Texte à lire:
■ ■ ■

La SCI GAP INVEST a assigné en référé la SAS CHRONOPOST, la SARL CEMLOC SERVICES, la SARL MG SANTOS, la SA AXA FRANCE IARD et la SA MAAF ASSURANCES afin d’obtenir la désignation d’un expert judiciaire. La SCI GAP INVEST a donné à bail commercial à la SAS CHRONOPOST deux bâtiments et des travaux de réhabilitation ont été réalisés. Des problèmes ont été constatés avec les installations des équipements de quai et des travaux de renforcement ont été effectués. Les parties s’opposent sur les causes des désordres. L’affaire a été mise en délibéré pour le 30 juillet 2024.

L’essentiel

Motifs de la décision

En application des dispositions de l’article 472 du code de procédure civile, si le défendeur ne comparaît pas, il est néanmoins statué sur le fond, le juge ne faisant droit à la demande que dans la mesure où il l’estime régulière, recevable et bien fondée.

L’article 145 du code de procédure civile dispose que s’il existe un motif légitime de conserver ou d’établir avant tout procès la preuve de faits dont pourrait dépendre la solution d’un litige, les mesures d’instruction légalement admissibles peuvent être ordonnées à la demande de tout intéressé, sur requête ou en référé.

Justifie d’un motif légitime au sens de ce texte la partie qui démontre la probabilité de faits susceptibles d’être invoqués dans un litige éventuel.

■ ■ ■

Liste des tâches:
- 1) D'après le texte, à quelle date l'affaire a-t-elle été mise en délibéré ?
- 2) Recopiez le passage du texte qui commence par « L’essentiel » et se termine par « et bien fondée. ».
Les données sont un matériau distinct du texte.

Données fournies:
■ ■ ■

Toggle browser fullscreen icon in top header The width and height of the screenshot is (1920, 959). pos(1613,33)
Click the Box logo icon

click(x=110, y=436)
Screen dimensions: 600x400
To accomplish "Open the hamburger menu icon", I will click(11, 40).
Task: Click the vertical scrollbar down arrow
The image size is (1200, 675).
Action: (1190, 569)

■ ■ ■

Réponses rédigées:
- 1) Au 30 juillet 2024.

- 2)
L’essentiel

Motifs de la décision

En application des dispositions de l’article 472 du code de procédure civile, si le défendeur ne comparaît pas, il est néanmoins statué sur le fond, le juge ne faisant droit à la demande que dans la mesure où il l’estime régulière, recevable et bien fondée.